- Born: New Hyde Park, New York
- Education: Susan E. Wagner High School Brown University (B.A.)
- Occupations: Executive Vice President, Brown University
- Employer: Brown University
- Children: 2

= Barbara Chernow =

Barbara Chernow is an American educator and since March 2015, Executive Vice President for Finance and Administration at Brown University. She served as Senior Vice President for Administration at Stony Brook University from 2012 to 2015. On December 12, 2014, Chernow was named as the next Executive Vice President of Finance and Administration at Brown University.

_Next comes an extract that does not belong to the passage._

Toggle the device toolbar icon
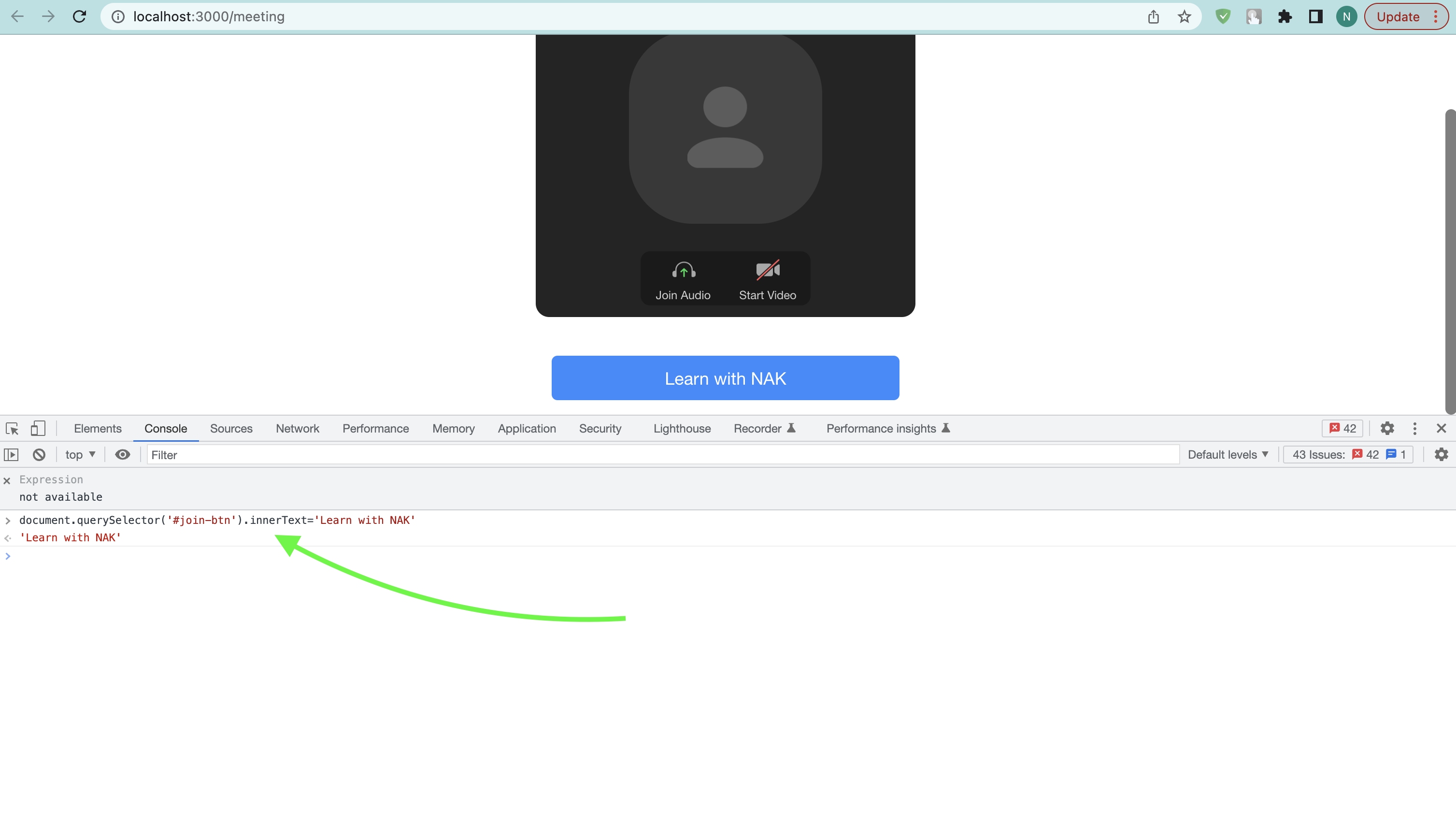The height and width of the screenshot is (839, 1456). pos(38,428)
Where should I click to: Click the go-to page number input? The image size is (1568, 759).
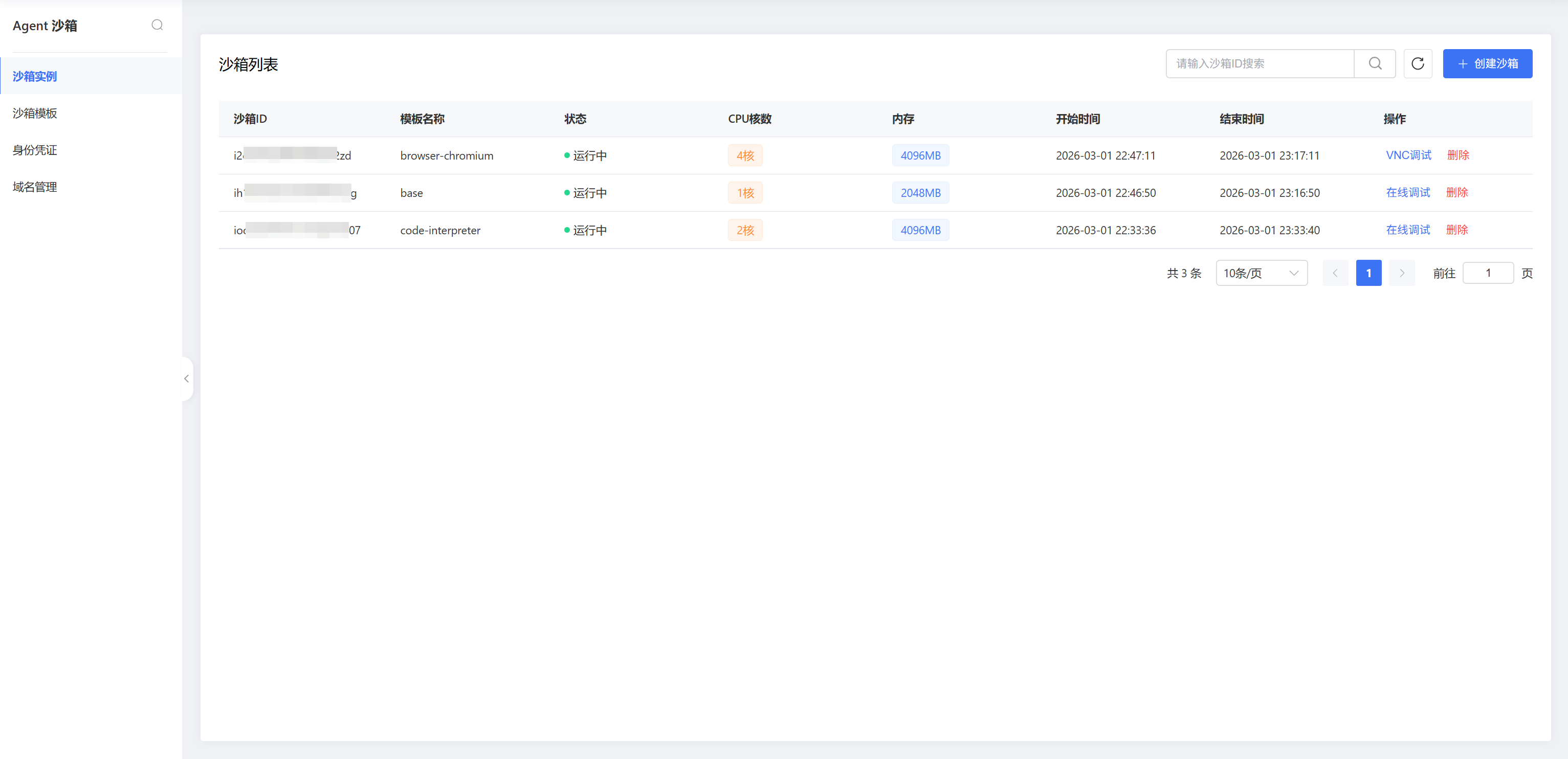tap(1487, 273)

==Early life and education==

Born in New Hyde Park, Long Island, raised in Brooklyn and Staten Island, Chernow attended Susan E. Wagner High School in Staten Island. She went on to attend Brown University and graduated with a BA in Economics and a minor in Education.

Chernow currently resides in Rhode Island with her husband.

==Career==
Chernow has held a variety of senior management positions in facilities and operations including serving as the Vice President of Administration for the New York City School Construction Authority and as Director of the New York City Board of Education's Office of Pupil Transportation. She was also a past recipient of the Executive Leadership Award presented by the National Association of Professional Women in Construction.

Chernow joined Stony Brook University in 1998 as a special assistant to then President of Stony Brook University, Shirley Strum Kenny. At Stony Brook, Chernow held the Chair of the Project 50 Forward Operational Excellence Program Management Office, which oversaw efforts to streamline procedures, optimize programs and improve support services. From October 2007 to October 2013 she was President of Stony Brook University's Faculty Student Association, the not-for-profit organization that provides dining, retail and other auxiliary services to the Stony Brook campus community. Chernow was a member of State University of New York Business Officers' Association (SUBOA).

Chernow oversees Brown University's administrative side, which includes Facilities and Services, Budget, Human Resources, Audit and Finance. In this role she assists the President of Brown University Christina Paxson in defining the future goals and administrative plans for the university. Chernow is a member of the Society for College and University Planning (SCUP).